Thirteen years ago, Warren Lee Hill was charged with murder and given the death penalty. Now, just one day before his scheduled Feb. 19 execution, three doctors who spoke at his trial have recanted their testimony. They now say he is mentally disabled and shouldn’t be put to death.

Doctors Donald Harris, Thomas Sachy and James Gary Carter testified for the state in December 2000 that Hill was not mentally disabled and shouldn’t avoid the death penalty for the 1990 murder of fellow Lee Correctional Institution inmate Joseph Handspike. Hill was serving a life sentence at the facility for the 1986 murder of his 18-year-old girlfriend.

However, in recent sworn statements released by Hill’s lawyers, the doctors now say that their initial diagnoses were invalid.

“The timetable for our evaluation of Mr. Hill was extremely and unusually rushed,” Carter said in his affidavit testimony.

Brian Kammer, one of Hill’s attorneys, has claimed that Hill has an IQ of about 70, with the mental capacity of a sixth-grade student. However, Georgia is the only state that requires proof of mental disability in court cases beyond “reasonable doubt.”

In Sachy’s testimony, he said he now believes that Hill has “mild mental retardation.”

“I have vastly greater experience as a psychiatrist than I did in 2000,” Sachy said. “And I have access to better science pertaining to the key questions in Mr. Hill’s case.”

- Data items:
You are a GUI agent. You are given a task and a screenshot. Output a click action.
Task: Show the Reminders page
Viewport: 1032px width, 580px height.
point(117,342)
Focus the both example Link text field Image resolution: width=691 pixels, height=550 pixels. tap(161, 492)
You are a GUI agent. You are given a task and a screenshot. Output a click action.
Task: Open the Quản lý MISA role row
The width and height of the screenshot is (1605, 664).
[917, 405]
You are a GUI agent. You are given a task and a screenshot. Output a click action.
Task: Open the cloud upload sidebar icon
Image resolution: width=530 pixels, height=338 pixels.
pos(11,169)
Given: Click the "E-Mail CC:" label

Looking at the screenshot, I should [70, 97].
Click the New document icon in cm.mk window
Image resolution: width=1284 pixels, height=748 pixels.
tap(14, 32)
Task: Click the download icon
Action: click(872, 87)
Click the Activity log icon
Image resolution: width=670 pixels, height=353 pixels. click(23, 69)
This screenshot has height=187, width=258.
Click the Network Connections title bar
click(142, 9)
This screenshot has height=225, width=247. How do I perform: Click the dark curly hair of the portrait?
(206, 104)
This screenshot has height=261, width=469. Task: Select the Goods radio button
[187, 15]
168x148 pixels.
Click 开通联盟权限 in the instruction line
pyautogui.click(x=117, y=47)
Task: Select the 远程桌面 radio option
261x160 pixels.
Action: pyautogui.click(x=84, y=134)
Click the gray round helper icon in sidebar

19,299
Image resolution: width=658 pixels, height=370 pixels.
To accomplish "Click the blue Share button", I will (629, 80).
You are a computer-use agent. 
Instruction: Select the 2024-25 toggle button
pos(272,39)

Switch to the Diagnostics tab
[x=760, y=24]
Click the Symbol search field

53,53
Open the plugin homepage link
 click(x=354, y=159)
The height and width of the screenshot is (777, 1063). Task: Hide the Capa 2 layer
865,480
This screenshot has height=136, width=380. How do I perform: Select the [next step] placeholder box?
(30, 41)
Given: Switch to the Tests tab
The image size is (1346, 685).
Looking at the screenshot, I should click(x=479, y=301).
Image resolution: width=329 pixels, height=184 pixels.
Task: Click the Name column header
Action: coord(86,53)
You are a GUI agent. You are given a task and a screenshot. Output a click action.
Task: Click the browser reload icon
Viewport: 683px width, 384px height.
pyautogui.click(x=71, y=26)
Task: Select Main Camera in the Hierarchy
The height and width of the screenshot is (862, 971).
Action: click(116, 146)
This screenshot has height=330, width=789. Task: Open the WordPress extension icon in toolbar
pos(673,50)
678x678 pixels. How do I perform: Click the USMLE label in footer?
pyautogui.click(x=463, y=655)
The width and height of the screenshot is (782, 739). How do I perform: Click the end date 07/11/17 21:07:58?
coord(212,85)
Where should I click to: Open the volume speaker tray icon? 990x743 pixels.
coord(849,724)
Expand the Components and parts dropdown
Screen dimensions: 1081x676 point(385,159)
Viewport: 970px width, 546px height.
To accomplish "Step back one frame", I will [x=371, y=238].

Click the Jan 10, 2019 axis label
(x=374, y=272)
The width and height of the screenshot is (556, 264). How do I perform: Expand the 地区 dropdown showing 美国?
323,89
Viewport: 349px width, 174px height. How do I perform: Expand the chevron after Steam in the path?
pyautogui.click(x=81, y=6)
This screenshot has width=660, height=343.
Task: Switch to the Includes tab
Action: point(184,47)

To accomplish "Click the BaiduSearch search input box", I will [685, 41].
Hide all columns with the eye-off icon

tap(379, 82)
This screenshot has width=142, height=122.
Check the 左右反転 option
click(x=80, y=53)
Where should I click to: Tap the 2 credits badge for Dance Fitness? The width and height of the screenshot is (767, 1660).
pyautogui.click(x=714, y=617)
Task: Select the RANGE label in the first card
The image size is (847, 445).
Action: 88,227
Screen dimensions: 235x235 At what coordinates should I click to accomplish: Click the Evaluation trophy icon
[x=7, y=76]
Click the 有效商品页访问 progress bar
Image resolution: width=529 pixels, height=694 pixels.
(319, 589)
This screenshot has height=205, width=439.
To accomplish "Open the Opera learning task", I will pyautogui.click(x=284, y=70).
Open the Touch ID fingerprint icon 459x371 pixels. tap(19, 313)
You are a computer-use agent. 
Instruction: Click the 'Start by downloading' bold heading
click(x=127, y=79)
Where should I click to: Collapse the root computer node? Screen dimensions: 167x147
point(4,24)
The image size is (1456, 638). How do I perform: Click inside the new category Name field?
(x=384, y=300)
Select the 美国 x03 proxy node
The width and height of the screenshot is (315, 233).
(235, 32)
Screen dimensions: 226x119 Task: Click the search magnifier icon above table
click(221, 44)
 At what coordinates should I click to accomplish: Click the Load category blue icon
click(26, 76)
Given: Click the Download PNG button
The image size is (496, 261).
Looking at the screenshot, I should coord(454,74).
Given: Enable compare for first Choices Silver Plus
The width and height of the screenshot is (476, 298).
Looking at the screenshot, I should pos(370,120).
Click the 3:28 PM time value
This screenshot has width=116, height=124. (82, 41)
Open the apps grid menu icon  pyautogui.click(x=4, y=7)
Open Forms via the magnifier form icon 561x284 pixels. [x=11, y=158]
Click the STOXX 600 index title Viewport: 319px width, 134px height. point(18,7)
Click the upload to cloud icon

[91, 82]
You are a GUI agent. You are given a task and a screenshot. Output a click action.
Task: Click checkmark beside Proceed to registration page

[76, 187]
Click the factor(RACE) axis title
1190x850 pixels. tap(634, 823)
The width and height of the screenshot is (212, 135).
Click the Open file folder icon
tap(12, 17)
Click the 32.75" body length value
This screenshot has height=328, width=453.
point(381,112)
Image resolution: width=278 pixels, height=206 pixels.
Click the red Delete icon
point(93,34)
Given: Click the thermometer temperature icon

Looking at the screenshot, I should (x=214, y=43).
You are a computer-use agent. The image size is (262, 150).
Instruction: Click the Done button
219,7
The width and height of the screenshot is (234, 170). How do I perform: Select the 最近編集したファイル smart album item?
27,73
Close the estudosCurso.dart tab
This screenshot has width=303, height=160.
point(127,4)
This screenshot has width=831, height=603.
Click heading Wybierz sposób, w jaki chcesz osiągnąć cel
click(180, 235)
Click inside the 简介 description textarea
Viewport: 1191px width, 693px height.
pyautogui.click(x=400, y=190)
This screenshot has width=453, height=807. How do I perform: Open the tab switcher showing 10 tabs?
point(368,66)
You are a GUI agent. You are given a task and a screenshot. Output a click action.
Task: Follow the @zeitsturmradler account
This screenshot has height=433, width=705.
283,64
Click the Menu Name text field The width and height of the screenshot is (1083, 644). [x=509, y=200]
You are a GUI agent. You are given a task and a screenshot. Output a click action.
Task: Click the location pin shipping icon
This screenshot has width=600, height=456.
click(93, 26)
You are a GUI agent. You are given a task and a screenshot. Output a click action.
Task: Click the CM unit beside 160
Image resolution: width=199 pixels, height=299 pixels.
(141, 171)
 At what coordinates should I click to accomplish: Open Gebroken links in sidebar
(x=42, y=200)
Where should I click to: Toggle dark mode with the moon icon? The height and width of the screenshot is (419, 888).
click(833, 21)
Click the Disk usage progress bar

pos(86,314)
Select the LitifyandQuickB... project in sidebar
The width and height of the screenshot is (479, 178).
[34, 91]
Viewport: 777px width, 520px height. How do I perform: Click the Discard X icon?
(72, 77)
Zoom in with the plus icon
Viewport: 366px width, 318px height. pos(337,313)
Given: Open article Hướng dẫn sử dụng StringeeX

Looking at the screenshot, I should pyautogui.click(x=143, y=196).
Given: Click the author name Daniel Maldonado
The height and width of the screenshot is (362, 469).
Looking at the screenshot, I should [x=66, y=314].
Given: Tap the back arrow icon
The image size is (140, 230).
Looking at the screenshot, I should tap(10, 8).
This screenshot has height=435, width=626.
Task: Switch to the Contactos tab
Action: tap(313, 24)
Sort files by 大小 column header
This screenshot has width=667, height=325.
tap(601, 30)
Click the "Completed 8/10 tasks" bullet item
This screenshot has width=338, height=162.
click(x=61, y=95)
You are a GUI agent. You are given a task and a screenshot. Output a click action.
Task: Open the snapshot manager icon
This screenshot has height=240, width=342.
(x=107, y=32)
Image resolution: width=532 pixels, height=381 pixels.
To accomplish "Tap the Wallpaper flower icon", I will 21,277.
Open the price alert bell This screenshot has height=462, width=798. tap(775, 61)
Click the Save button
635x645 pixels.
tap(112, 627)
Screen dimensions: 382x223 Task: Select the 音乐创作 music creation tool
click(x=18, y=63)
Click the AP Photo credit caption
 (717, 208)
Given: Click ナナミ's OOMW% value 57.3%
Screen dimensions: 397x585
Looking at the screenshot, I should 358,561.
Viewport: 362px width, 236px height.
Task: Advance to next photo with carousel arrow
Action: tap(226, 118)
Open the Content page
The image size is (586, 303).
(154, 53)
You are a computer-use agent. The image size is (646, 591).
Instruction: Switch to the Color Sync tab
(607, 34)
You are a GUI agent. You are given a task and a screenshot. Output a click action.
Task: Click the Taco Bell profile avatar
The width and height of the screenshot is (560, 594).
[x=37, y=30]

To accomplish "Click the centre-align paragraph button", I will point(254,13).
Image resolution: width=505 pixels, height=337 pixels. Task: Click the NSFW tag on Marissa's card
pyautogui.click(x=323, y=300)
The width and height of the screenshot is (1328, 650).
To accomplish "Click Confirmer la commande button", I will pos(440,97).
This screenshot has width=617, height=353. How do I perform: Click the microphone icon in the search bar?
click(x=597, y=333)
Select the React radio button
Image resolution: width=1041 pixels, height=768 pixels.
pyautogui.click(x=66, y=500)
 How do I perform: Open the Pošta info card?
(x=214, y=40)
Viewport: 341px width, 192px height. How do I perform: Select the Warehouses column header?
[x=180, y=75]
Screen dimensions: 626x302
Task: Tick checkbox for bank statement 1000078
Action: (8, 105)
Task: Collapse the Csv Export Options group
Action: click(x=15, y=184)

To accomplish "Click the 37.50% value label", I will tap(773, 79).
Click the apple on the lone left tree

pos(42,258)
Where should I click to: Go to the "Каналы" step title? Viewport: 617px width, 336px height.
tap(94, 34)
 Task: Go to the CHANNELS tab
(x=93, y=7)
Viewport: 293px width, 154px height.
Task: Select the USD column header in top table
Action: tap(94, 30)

- WHAT THE TASK ASKS: In the Warren Lee Hill article, what crime was Hill serving a life sentence for at Lee Correctional Institution? The rows can be set aside; nothing here depends on them.

- SOLUTION TO THIS EXERCISE: The 1986 murder of his 18-year-old girlfriend.